KEP-2437: Support Volcano Scheduler in Kubeflow Trainer V2 #2672

Doris-xm · 2025-06-16T13:43:56Z

What this PR does / why we need it:

This PR convert GSoC proposal to KEP. The detailed description of the project is Project 10: Support Volcano Scheduler in Kubeflow Trainer.

Which issue(s) this PR fixes :
Part of #2671

Checklist:

Docs included if any changes are user facing

Signed-off-by: Xinmin Du <2812493086@qq.com>

google-oss-prow · 2025-06-16T13:44:01Z

[APPROVALNOTIFIER] This PR is NOT APPROVED

This pull-request has been approved by:
Once this PR has been reviewed and has the lgtm label, please assign gaocegege for approval. For more information see the Kubernetes Code Review Process.

The full list of commands accepted by this bot can be found here.

Needs approval from an approver in each of these files:

OWNERS

Approvers can indicate their approval by writing /approve in a comment
Approvers can cancel approval by writing /approve cancel in a comment

coveralls · 2025-06-16T13:50:55Z

Pull Request Test Coverage Report for Build 15849813368

Details

0 of 0 changed or added relevant lines in 0 files are covered.
No unchanged relevant lines lost coverage.
Overall coverage remained the same at 29.19%

Totals
Change from base Build 15579727901:	0.0%
Covered Lines:	897
Relevant Lines:	3073

💛 - Coveralls

Signed-off-by: Xinmin Du <2812493086@qq.com>

Electronic-Waste

@Doris-xm Thanks for this great work!
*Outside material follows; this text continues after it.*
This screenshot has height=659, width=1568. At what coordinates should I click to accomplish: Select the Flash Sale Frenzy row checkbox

I've left my initial comments for you.

/cc @kubeflow/wg-training-leads @astefanutti @rudeigerc

docs/proposals/2437-volcano-scheduler/README.md

Electronic-Waste · 2025-06-23T08:18:01Z

docs/proposals/2437-volcano-scheduler/README.md

+
+**Kubeflow Trainer** is a core component of the Kubeflow ecosystem, responsible for managing and executing distributed training jobs. In distributed training scenarios, an efficient **scheduling mechanism** is crucial:
+
+- A distributed training job typically involves multiple pods (such as parameter servers and worker nodes) running in coordination. To avoid the resource wastage, all pods need to be started at the same time. That’s why **Gang Scheduling** matters.
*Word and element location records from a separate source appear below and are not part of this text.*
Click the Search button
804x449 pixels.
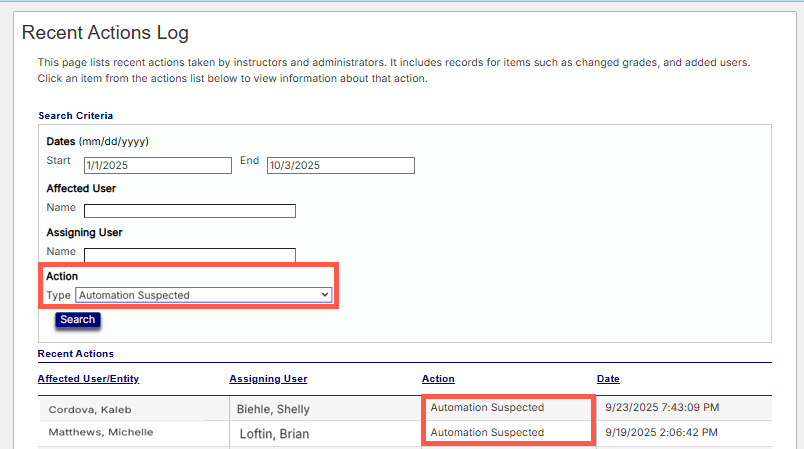(x=77, y=320)
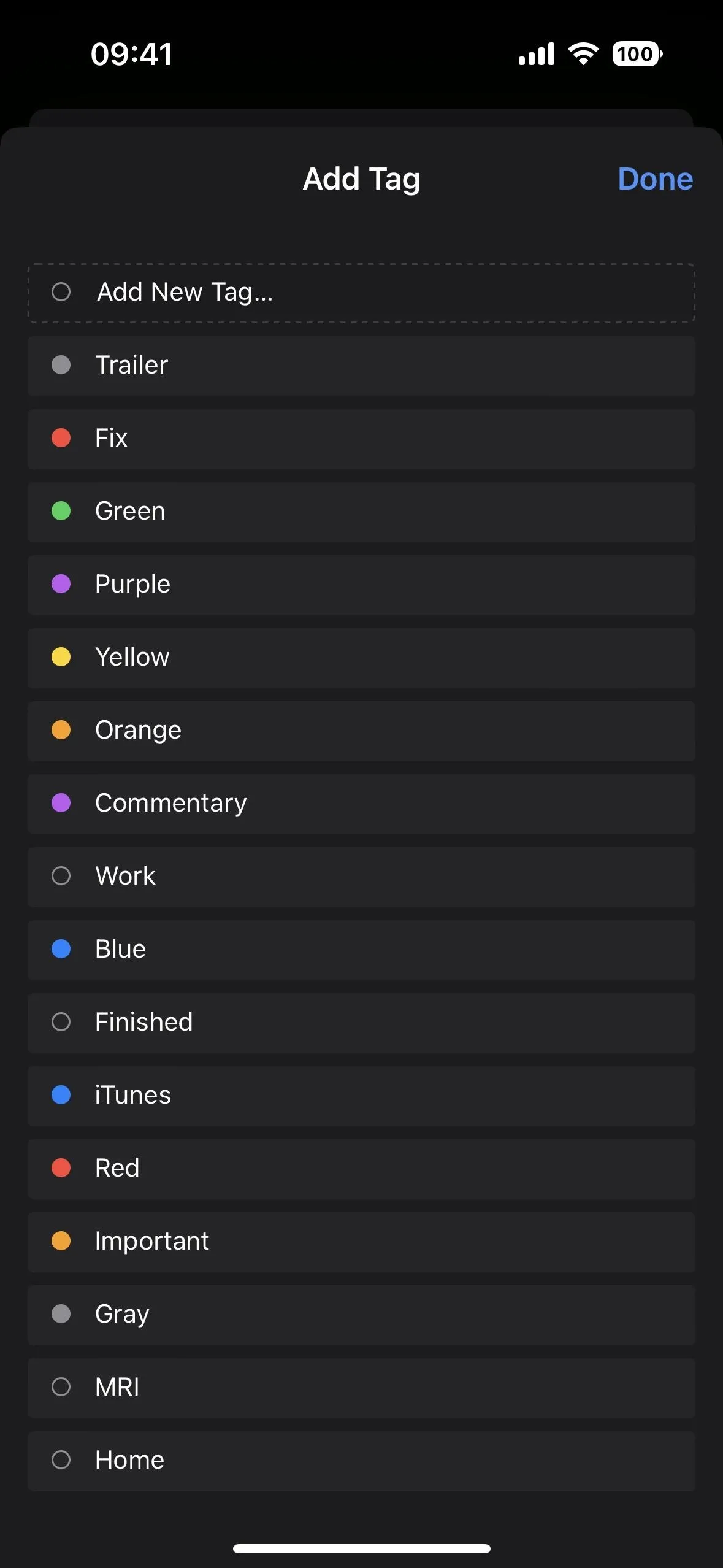The width and height of the screenshot is (723, 1568).
Task: Select the green circle for Green tag
Action: (x=61, y=511)
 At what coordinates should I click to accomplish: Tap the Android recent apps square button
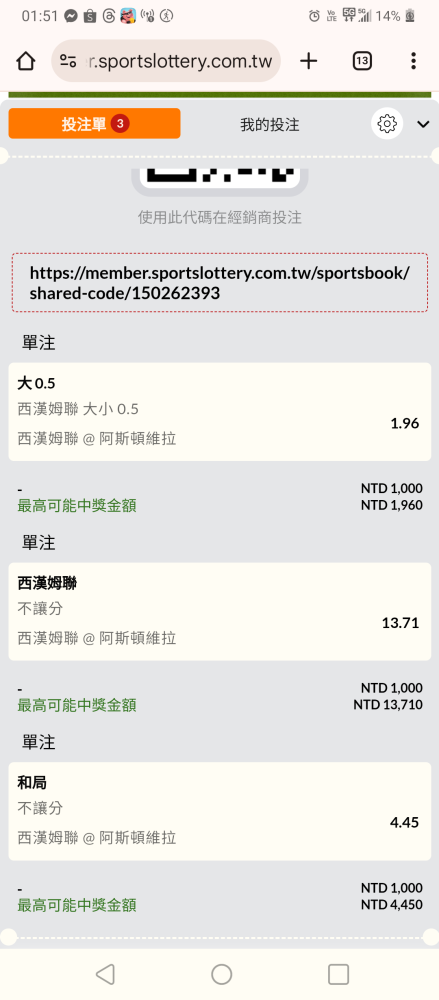(338, 974)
The PS-Worker paradigm is unique to TensorFlow. Since we decide to remove the TF support in Trainer V2, can you replace it with a new example?
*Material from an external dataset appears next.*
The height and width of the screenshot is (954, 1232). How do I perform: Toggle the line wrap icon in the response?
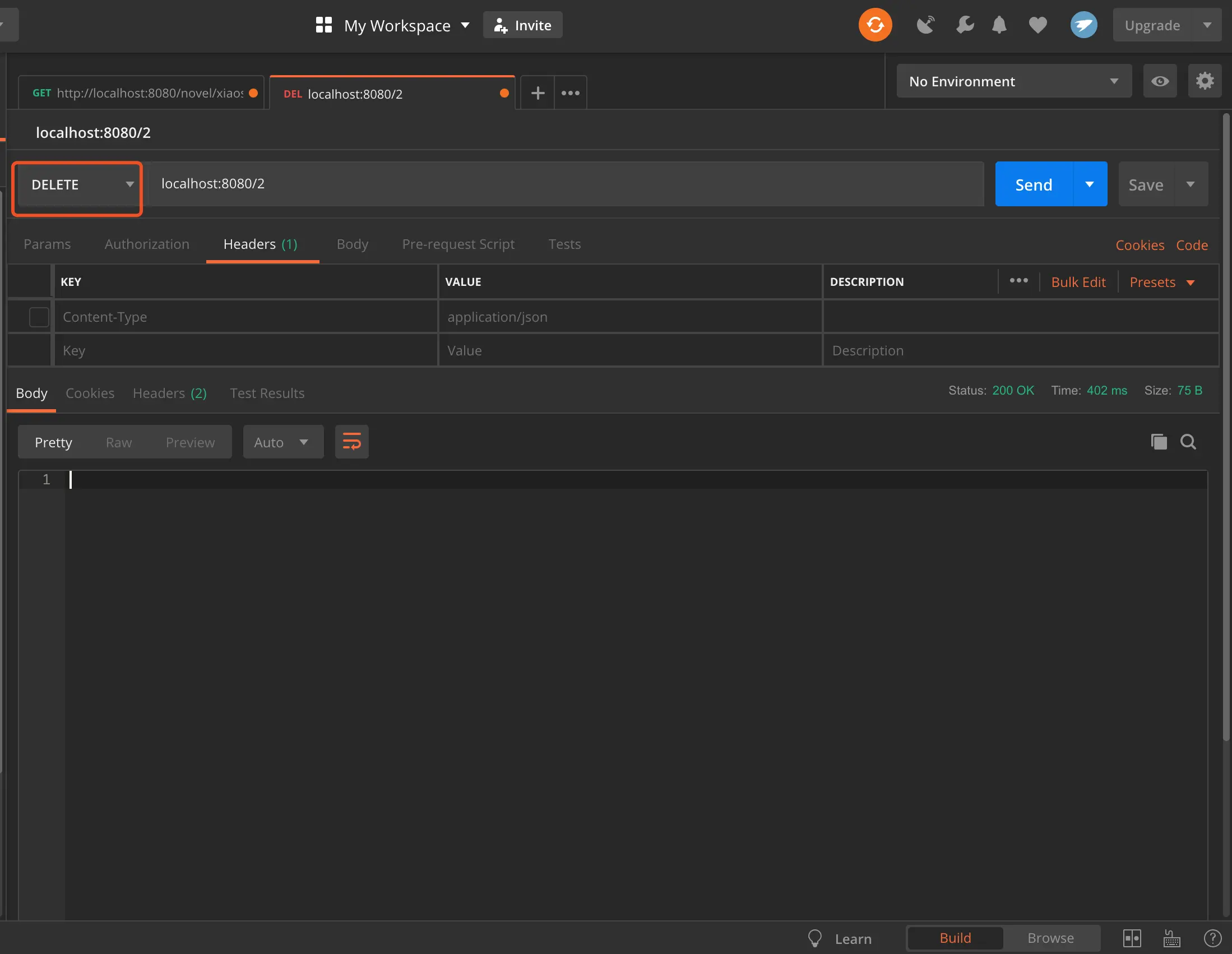click(351, 442)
REF: https://cloud-native.slack.com/archives/C0742LDFZ4K/p1749951840811039

Thanks for reviewing. I will take the torchrun training process as an example.

docs/proposals/2437-volcano-scheduler/README.md

Electronic-Waste · 2025-06-23T09:41:46Z

docs/proposals/2437-volcano-scheduler/README.md

+As shown in the diagram, users can utilize advanced scheduling in two ways:
+
+1. By specifying the scheduling spec when customizing *ClusterTrainingRuntime* / *TrainRuntime*. Suitable for platform engineers who are familiar with the Kubernetes API and the Volcano scheduler.
+2. By choosing a *TrainingRuntime* with a specific scheduling method in the *TrainJob*. Suitable for data scientists who don't need to understand the underlying implementation details.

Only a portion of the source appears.